« 100 ANS – 100 VIES » | CAMEROUN - “L’argent que j’ai gagné grâce à mon travail pour construire la route est un vrai rayon de soleil”

A la demande du ministère camerounais des Travaux publics, l’OIT a fourni une assistance technique à la mise en place d’un projet tourné vers l’emploi des jeunes à l’occasion de la construction d’une route entre Kumba et Mamfe.

Reportage | Cameroun |
YAOUNDE – Le nouvel axe routier entre Kumba et Mamfe avait pour but de faciliter l’accès aux régions du sud-est du pays, permettant l’amélioration des conditions de vie des populations ainsi que la promotion du développement économique du secteur.

Le projet s’est déroulé entre juin 2014 et avril 2017. Il était tourné vers la création d’emplois pour les jeunes dans les régions rurales à travers une approche d’investissements à haute intensité de main d’œuvre. Il s’agit d’une technologie permettant de manière optimale de combiner les ressources locales et les moyens techniques nécessaires pour construire des routes d’une qualité identique à celles construites avec des équipements traditionnels.

Les bénéficiaires directs de ce projet étaient des jeunes vivant sur place âgés de 15 à 35 ans, ainsi que des membres des comités de maintenance routière en milieu rural, des fonctionnaires locaux et des opérateurs économiques du secteur.

Alice Ewanga a fait partie de ces bénéficiaires. Cette jeune veuve élève toute seule ses enfants depuis la mort de son mari. La technique de construction à forte intensité de main d’œuvre utilisée pour la route Kumba-Mamfe lui a permis elle aussi de trouver un travail sur le chantier et ainsi d’avoir un impact positif sur sa vie.

« L’argent que j’ai gagné pendant mon contrat de 10 mois a été un rayon de soleil pour moi et mes enfants”, explique-t-elle.

D’ouvrière à cheffe d’équipe

Mme Ewanga est même parvenue à passer du statut de simple ouvrière à cheffe d’équipe du comité routier rural, ce qui lui a permis d’améliorer encore ses conditions de vie et de pouvoir payer les frais de scolarité de l’un de ses enfants.

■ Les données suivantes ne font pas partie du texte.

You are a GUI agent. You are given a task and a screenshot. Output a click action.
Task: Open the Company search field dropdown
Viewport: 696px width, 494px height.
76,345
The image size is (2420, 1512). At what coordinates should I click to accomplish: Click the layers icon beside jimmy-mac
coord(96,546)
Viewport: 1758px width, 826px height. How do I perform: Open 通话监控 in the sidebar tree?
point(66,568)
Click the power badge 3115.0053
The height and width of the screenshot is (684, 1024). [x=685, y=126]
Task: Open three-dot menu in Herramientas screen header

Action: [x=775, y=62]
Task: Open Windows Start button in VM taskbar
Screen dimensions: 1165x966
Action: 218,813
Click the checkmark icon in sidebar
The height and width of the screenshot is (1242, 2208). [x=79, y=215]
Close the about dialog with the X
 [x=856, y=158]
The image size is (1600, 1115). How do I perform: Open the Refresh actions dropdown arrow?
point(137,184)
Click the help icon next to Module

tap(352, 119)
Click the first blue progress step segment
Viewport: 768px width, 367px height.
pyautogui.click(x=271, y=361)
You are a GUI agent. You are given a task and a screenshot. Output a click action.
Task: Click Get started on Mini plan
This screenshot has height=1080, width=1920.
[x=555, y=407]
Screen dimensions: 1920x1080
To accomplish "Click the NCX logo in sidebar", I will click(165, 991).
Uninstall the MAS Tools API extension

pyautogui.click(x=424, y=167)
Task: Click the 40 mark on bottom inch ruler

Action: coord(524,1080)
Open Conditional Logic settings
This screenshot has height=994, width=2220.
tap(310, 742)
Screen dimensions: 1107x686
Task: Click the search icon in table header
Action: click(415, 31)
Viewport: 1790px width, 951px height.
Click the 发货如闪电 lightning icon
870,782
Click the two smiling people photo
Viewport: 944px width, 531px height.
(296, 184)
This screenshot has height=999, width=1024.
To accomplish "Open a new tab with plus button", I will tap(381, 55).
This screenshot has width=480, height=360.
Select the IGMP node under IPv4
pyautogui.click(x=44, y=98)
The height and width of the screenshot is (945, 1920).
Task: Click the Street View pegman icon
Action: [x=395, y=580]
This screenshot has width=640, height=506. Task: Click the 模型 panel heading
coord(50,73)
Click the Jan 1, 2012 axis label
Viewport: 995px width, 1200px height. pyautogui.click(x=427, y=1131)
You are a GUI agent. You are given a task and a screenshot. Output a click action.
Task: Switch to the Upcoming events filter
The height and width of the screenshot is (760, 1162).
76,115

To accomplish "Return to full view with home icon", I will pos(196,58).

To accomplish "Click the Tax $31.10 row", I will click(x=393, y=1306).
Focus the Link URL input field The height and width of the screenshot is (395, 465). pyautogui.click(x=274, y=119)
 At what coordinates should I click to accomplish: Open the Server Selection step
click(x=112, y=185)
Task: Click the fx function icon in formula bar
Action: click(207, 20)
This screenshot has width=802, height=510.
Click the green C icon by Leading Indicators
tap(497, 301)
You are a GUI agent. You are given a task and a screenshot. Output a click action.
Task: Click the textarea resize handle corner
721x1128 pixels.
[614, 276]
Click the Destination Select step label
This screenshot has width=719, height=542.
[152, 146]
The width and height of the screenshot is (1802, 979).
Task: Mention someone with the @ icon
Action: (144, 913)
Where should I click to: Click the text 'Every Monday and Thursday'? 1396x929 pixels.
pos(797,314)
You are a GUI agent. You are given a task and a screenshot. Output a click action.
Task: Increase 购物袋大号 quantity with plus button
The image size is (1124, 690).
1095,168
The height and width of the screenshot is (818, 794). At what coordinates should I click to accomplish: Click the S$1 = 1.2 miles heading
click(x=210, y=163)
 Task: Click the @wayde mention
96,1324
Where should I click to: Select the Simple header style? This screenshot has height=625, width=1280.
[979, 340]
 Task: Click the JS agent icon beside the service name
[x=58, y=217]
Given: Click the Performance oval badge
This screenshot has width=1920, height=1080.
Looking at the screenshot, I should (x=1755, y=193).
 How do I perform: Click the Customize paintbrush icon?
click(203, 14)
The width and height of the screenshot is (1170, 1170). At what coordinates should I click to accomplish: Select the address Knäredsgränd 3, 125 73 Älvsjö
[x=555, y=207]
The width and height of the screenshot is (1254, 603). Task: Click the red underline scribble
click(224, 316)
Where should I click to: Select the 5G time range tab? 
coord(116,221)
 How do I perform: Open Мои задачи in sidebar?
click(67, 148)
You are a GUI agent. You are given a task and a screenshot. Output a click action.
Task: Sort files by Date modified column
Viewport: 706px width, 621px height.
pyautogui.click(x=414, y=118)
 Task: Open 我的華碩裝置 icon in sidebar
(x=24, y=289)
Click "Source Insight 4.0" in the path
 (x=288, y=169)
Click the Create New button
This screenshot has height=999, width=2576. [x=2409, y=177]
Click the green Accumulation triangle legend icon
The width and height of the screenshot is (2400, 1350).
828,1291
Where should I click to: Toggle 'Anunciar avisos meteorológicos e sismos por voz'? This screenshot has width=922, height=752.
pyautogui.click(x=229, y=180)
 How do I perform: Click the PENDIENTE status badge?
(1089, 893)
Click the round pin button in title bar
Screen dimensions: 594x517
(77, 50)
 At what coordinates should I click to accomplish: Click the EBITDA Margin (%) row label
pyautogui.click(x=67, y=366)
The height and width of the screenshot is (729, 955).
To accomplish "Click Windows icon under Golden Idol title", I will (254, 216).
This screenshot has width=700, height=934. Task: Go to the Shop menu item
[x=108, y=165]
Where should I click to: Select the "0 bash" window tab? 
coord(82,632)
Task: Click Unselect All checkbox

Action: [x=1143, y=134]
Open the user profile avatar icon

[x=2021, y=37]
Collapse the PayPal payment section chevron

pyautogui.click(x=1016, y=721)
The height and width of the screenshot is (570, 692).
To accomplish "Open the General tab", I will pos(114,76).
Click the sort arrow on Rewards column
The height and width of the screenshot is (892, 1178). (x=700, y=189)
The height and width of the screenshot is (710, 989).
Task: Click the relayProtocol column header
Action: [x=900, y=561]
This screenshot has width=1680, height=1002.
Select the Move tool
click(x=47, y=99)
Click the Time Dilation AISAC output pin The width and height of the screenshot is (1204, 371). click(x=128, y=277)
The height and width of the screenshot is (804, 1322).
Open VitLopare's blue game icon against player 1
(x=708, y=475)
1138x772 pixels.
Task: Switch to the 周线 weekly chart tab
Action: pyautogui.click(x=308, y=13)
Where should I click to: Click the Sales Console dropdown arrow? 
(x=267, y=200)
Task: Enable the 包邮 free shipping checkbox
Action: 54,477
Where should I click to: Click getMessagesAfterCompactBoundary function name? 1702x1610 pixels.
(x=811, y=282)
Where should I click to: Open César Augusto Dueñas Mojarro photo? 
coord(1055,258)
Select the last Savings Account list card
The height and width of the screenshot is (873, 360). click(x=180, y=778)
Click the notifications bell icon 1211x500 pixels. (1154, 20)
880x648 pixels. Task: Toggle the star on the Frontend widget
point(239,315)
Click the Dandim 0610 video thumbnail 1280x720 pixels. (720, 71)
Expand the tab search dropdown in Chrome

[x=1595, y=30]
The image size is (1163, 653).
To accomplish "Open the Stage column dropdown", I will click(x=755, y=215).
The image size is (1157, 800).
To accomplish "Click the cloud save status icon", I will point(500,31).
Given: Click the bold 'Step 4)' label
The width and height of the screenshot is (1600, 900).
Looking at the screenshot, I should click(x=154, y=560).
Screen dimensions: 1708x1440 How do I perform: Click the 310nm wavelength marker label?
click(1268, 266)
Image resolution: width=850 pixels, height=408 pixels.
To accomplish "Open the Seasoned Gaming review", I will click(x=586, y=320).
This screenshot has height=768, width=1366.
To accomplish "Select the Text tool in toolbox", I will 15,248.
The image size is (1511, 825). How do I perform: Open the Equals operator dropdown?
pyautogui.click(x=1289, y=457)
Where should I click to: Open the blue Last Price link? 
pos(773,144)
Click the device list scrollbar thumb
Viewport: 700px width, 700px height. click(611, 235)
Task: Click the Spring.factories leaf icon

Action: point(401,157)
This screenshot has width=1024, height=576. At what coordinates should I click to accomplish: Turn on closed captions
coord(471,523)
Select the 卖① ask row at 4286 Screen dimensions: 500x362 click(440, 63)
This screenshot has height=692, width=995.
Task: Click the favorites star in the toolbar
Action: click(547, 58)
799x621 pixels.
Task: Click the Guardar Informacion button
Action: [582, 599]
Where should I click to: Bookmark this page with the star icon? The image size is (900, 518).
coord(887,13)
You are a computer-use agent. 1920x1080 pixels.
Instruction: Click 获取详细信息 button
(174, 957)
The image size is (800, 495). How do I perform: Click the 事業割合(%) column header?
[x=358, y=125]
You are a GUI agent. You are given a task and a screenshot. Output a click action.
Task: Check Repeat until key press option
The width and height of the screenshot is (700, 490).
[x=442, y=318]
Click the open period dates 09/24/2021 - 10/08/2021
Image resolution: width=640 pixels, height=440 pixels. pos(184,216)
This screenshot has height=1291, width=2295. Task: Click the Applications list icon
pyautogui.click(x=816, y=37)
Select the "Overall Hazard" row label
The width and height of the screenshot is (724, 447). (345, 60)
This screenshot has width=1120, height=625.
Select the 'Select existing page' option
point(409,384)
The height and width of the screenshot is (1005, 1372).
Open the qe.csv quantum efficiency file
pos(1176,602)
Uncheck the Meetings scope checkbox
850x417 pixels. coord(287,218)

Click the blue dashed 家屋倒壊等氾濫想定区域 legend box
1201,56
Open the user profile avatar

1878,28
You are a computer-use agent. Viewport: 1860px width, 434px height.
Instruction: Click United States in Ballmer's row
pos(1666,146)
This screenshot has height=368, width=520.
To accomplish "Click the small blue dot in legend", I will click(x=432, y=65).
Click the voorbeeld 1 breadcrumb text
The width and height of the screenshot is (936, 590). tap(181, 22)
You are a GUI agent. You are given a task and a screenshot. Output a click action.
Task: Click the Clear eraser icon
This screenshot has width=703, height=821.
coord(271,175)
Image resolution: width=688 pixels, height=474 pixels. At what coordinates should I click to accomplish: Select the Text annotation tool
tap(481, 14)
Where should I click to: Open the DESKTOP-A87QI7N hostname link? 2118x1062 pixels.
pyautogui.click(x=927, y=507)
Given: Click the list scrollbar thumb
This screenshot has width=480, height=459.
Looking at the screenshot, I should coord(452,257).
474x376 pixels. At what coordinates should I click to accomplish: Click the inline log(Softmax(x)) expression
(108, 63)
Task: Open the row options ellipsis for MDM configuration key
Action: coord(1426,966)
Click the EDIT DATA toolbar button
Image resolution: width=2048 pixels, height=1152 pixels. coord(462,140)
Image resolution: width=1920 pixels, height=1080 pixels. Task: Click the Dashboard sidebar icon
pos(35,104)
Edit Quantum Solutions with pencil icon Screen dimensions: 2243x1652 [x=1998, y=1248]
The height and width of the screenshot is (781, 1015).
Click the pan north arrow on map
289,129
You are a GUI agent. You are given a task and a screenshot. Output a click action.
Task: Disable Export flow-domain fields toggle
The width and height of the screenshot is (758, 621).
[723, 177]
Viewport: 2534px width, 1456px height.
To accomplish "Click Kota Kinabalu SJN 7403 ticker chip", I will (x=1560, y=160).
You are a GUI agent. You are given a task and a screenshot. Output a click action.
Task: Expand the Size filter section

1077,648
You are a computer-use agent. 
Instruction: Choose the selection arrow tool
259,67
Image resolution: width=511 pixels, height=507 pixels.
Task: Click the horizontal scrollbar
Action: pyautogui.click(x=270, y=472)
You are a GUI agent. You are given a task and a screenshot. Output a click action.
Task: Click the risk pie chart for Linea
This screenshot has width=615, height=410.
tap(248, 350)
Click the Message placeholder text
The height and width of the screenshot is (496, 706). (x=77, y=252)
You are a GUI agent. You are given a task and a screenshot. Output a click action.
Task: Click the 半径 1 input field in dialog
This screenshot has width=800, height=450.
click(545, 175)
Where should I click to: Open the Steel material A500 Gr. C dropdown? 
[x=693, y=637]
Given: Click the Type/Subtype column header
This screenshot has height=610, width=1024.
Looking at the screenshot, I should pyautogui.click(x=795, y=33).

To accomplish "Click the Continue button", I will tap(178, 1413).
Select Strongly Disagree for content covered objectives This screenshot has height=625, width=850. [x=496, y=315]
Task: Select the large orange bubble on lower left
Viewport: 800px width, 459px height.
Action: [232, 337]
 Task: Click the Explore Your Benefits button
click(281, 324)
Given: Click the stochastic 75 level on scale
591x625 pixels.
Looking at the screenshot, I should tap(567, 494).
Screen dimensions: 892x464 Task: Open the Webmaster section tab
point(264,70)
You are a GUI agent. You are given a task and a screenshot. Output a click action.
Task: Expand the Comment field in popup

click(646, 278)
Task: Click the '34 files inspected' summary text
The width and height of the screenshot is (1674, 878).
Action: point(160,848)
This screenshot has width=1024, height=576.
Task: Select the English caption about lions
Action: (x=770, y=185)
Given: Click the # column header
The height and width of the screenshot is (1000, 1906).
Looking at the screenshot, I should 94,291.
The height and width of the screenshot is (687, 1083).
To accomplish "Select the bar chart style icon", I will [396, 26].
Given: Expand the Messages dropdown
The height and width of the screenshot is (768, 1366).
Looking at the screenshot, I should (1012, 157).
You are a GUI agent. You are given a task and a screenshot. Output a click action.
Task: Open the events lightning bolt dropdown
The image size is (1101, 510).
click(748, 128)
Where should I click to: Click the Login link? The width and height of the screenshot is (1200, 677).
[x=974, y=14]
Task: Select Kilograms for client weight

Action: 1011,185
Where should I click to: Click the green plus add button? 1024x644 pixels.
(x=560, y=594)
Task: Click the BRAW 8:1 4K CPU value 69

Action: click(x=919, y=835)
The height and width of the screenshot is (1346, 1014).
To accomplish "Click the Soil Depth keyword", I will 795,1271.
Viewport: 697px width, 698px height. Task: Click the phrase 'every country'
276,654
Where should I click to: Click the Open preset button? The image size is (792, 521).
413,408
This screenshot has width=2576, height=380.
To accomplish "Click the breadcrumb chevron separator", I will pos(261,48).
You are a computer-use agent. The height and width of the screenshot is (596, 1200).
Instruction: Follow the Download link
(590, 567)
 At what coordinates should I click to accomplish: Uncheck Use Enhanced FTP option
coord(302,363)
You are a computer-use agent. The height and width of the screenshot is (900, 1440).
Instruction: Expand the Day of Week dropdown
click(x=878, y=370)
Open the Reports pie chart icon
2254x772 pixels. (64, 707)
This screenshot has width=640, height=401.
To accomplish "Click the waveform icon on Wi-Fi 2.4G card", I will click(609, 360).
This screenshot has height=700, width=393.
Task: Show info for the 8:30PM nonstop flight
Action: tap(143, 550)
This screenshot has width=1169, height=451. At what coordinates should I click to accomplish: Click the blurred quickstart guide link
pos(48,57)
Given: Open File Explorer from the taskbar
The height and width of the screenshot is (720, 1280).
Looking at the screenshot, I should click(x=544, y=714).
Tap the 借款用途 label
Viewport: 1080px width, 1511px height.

« J’encourage fortement les autres femmes à s’impliquer dans des programmes de haute intensité de main d’œuvre car il ne s’agit pas d’un travail uniquement réservé aux hommes », souligne-t-elle.

Une centaine de jeunes, dont 21 pour cent de femmes, ont bénéficié de la formation en techniques de construction. Environ dix pour cent d’entre eux ont été directement embauchés par la société mandatée pour la construction de la route principale.

Des résultats significatifs

Un des autres objectifs de l’assistance technique fournie par l’OIT était de faire que cette approche à haute intensité de main d’œuvre soit adoptée comme une alternative technologique crédible pour l’exécution de travaux de construction et de voir cette dernière soutenue par les décideurs politiques, les autorités locales et le secteur privé.

Par ailleurs, le projet voulait également améliorer les capacités des jeunes à pouvoir trouver des emplois décents dans le secteur du BTP.

Les résultats ont été très significatifs : au moins 68 emplois directs et 93 emplois indirects ont été créés ; 386 personnes ont participé au programme (298 hommes et 88 femmes) et, en plus, les populations disposent désormais d’une belle route de 5 km de long qui a également amélioré leur qualité de vie.

Enfin, les diverses formations qui ont été prodiguées ont clairement contribué à l’amélioration du savoir-faire des stagiaires en facilitant leur accès potentiel à un emploi et leur capacité à superviser un projet de maintenance de routes en milieu rural.